→ What is being asked
State the term that the passage on warning signs of problem drinking uses for temporary memory losses that occur while drinking.

→ Passage to read
Warning signs of problem drinking
Marc Zuch, L.I.S.A.C., N.C.A.C.II
To understand what a responsible level of alcohol use is, one needs to know the warning signs of problem drinking. Here are four red flags to be aware of:
• Increased tolerance - is when a person can consume large amounts of alcohol and not seem impaired. It usually indicates he or she drinks frequently or heavily and that his or her body has adapted by needing more alcohol for the desired effect.
• Blackouts - are temporary memory losses that occur while drinking. People confuse blackouts with “passing out,” where a person becomes unconscious after consuming too much alcohol. With a blackout, a person is fully conscious and able to interact with others. The person may be involved in unsafe behavior, such as driving under the influence, but have no memory of what was done during the drinking episode. Some people will remember parts of the evening, but any period of temporary amnesia is considered a blackout. Blackouts are early warning signs that a person probably is developing a problem with alcohol dependence. Blackouts should be viewed with concern, because they are abnormal, bio-chemical reactions to alcohol in the brain.

→ Source data
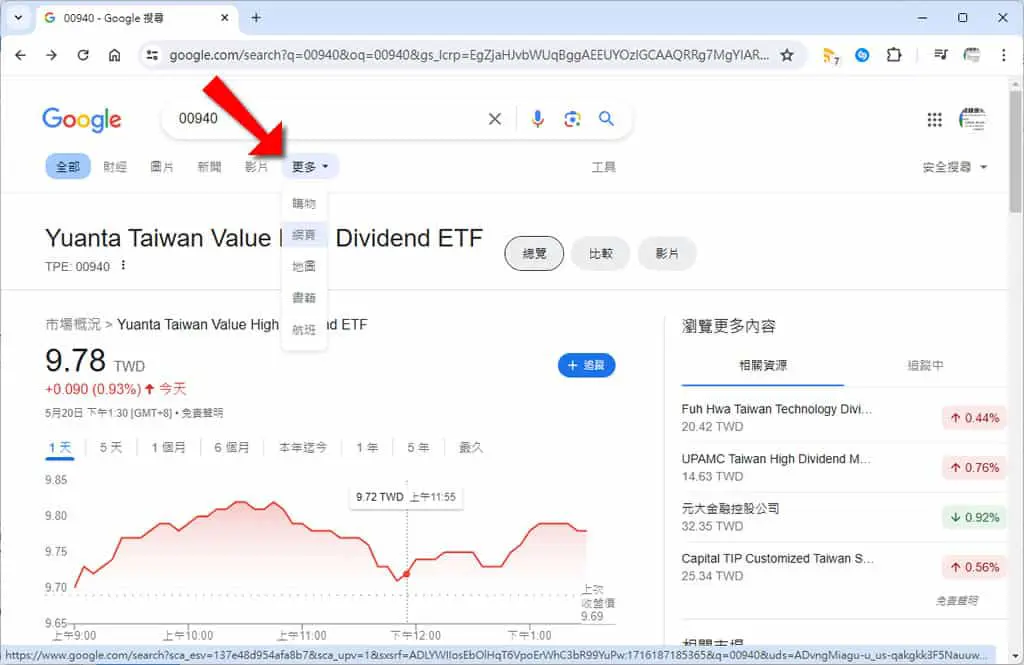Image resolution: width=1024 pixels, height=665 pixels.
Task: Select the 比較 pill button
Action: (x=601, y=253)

* * *

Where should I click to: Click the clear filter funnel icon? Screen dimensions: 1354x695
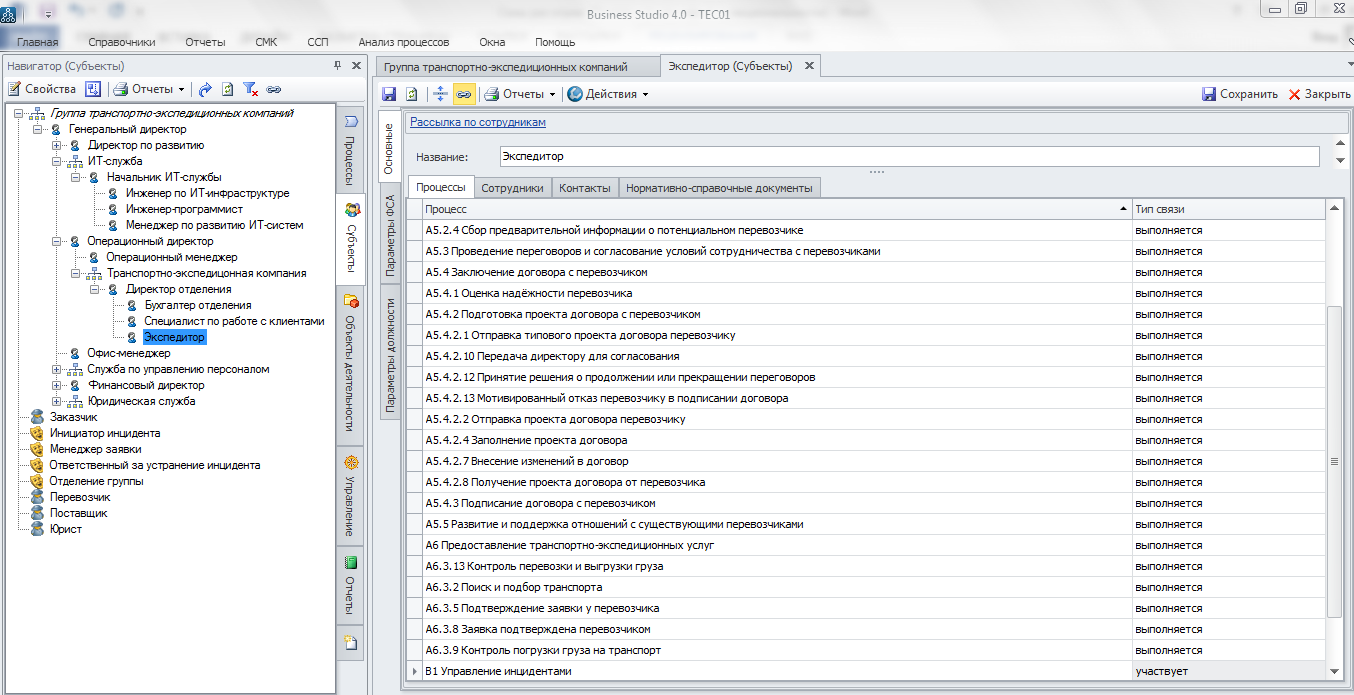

==

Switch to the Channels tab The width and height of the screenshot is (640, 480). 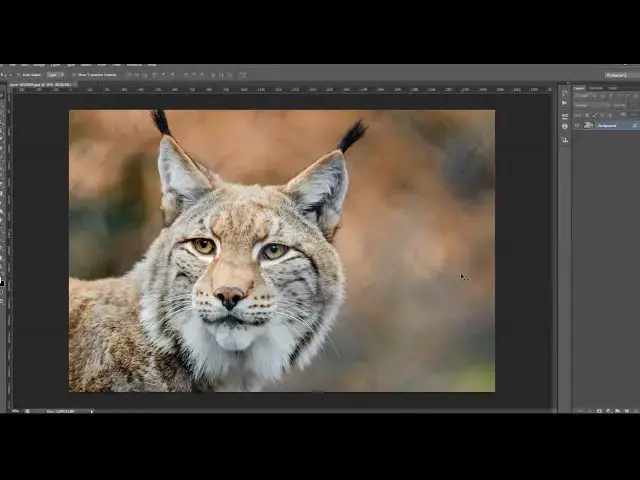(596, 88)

→ Expected answer
Blackouts.